“The true work of art is but a shadow of the divine perfection.”
Michelangelo was a sculptor, painter, architect, poet and much more. A new biographical film, Michelangelo Infinito came out this last year in Italy. I went this week to see it here in Buenos Aires.
The film reminds us of his passion and artistic ambition. It was a specially poignant reminder that artists have the ability to see beyond that which is most easily perceived by a quick glance. In the case of Michelangelo, where many saw a block of marble, he saw la pietà.
Michelangelo was also a poet. Here is one of my favorite poems and an English translation.
90. I’ mi son caro assai più ch’i’ non soglio
I’ mi son caro assai più ch’i’ non soglio;
poi ch’i’ t’ebbi nel cor più di me vaglio,
come pietra c’aggiuntovi l’intaglio
è di più pregio che ’l suo primo scoglio.
O come scritta o pinta carta o foglio
più si riguarda d’ogni straccio o taglio,
tal di me fo, da po’ ch’i’ fu’ berzaglio
segnato dal tuo viso, e non mi doglio.
Sicur con tale stampa in ogni loco
vo, come quel c’ha incanti o arme seco,
c’ogni periglio gli fan venir meno.
I’ vaglio contr’a l’acqua e contr’al foco,
col segno tuo rallumino ogni cieco,
e col mie sputo sano ogni veleno.
I feel more precious, I am more than one,
For, since you held my heart, my worth grew more:
A marble block, when carving has been done,
Is not the rough, cheap stone it was before.
As paper painted or just written on
No longer is a rag one can ignore,
So, since you looked at me, as I was won,
My value has increased for evermore.
Now, with your splendor printed on my face,
I go like one who, dressed with every kind
Of amulets and arms, can dare all wars.
I can walk on the ocean, brave all blaze,
Give in your name the light to all the blind,
And my saliva heals all poisonous sores.
Translation: Joseph Tusiani
*James M. Saslow. The Poetry of Michelangelo: An Annotated Translation. New Haven, CT: Yale University Press, 1991.

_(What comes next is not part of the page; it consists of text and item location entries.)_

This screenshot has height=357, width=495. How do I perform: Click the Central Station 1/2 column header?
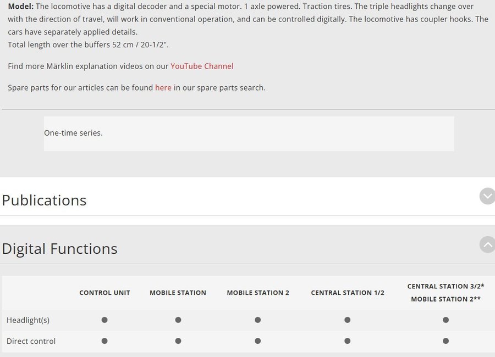coord(348,293)
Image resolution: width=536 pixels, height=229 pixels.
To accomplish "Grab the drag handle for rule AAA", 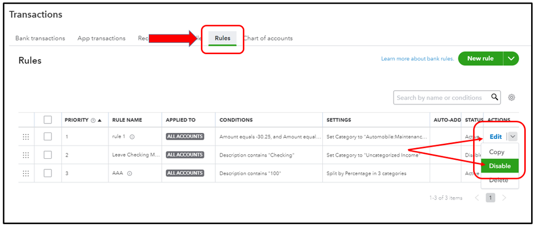I will pyautogui.click(x=26, y=173).

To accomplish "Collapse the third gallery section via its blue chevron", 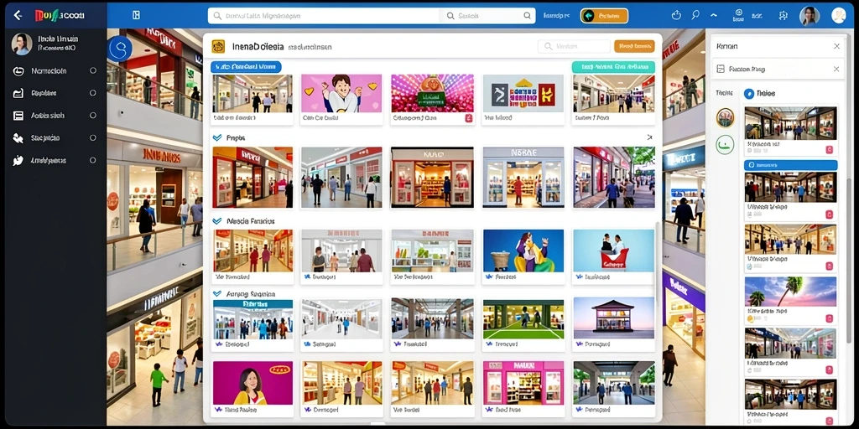I will [216, 294].
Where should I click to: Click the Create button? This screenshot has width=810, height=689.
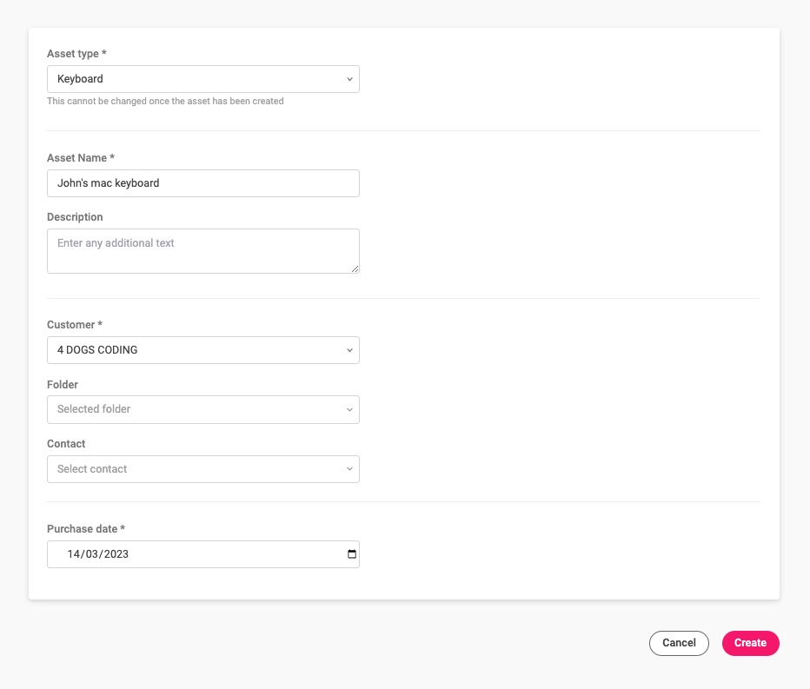750,643
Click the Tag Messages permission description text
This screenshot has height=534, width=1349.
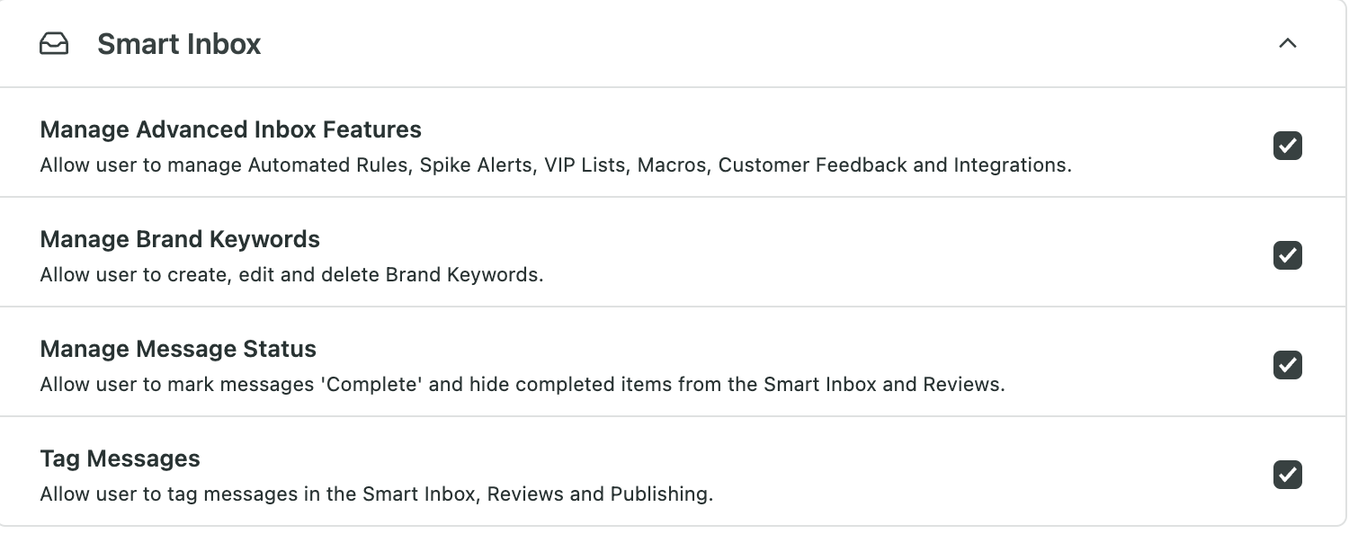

I have enjoyed two biographies of Michelangelo:
Michelangelo: A Life in Six Masterpieces, Miles J. Unger
A hagioscope was a hole in the wall of medieval churches that allowed people from the outside to see inside and most specifically to be present in the sacred moment of the eucharist. Michelangelo, like a hagioscope helps transform our vision of the mundane, the quotidian in order to be witnesses of that which is imbued with the holy. His vision represents a new paradigm or hermeneutic through which we can begin to perceive the sacred nature of our lives.